Prints the edges() of the graph.

Return type:

None

Links two tables (src_table and dst_table) from the foreign key fkey in the source table to the primary key in the destination table.

The link is treated as bidirectional.

Parameters:
  • src_table (str | Table) – The name of the source table of the edge. This table must have a foreign key with name fkey that links to the primary key in the destination table.

  • fkey (str) – The name of the foreign key in the source table.

  • dst_table (str | Table) – The name of the destination table of the edge. This table must have a primary key that links to the source table’s foreign key.

Raises:

ValueError – if the edge is already present in the graph, if the source table does not exist in the graph, if the destination table does not exist in the graph, if the source key does not exist in the source table.

Return type:

Self

Removes an Edge from the graph.

Parameters:
  • src_table (str | Table) – The name of the source table of the edge.

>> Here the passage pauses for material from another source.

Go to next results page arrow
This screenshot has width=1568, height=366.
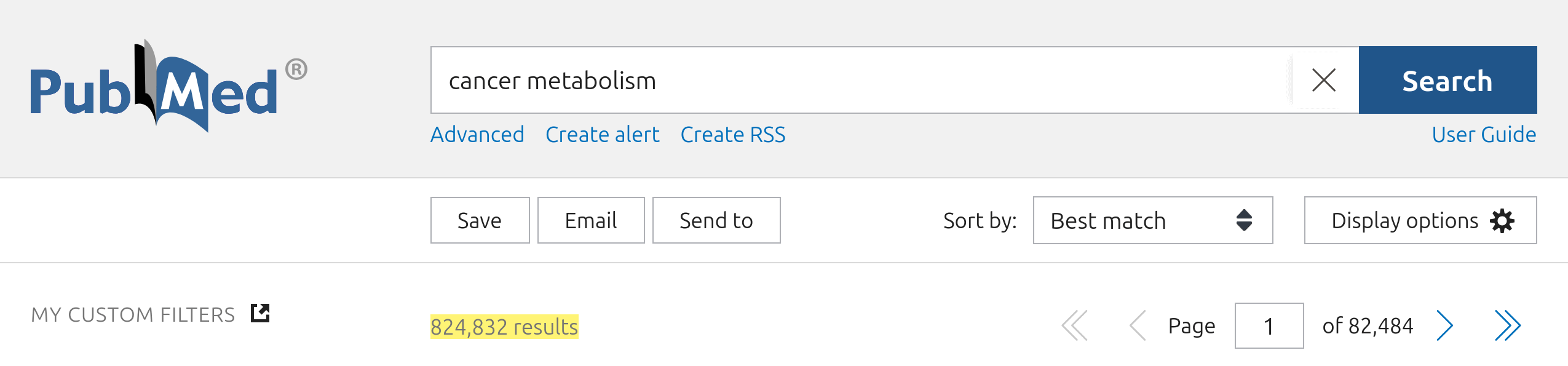point(1445,325)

  • fkey (str) – The name of the foreign key in the source table.

  • dst_table (str | Table) – The name of the destination table of the edge.

Raises:

ValueError – if the edge is not present in the graph.

Return type:

Self

Infers missing links for the tables and adds them as edges to the graph.

Parameters:

verbose (bool) – Whether to print verbose output.

Return type:

Self

validate()[source]#

Validates the graph to ensure that all relevant metadata is specified for its tables and edges.

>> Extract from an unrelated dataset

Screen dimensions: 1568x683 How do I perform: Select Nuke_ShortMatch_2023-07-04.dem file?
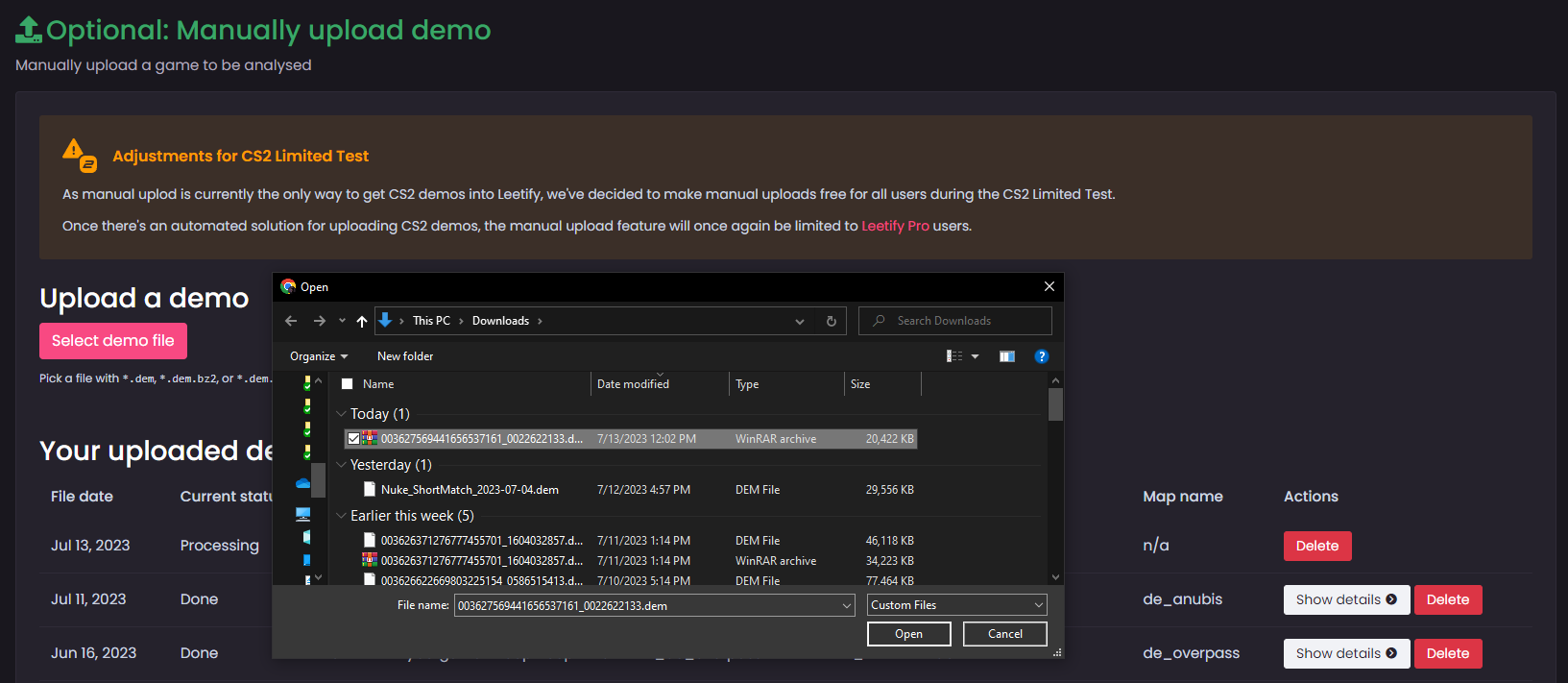(470, 490)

Concretely, validation ensures that edges properly link foreign keys to primary keys between valid tables. It additionally ensures that primary and foreign keys between tables in an Edge are of the same data type.

Raises:

ValueError – if validation fails.

Return type:

Self

visualize(path=None, show_columns=True)[source]#

Visualizes the tables and edges in this graph using the graphviz library.

Parameters:
  • path (Union[str, BytesIO, None]) – A path to write the produced image to. If None, the image will not be written to disk.

  • show_columns (bool) – Whether to show all columns of every table in the graph. If False, will only show the primary key, foreign key(s), and time column of each table.

Return type:

Graph

Returns:

A graphviz.Graph instance representing the visualized graph.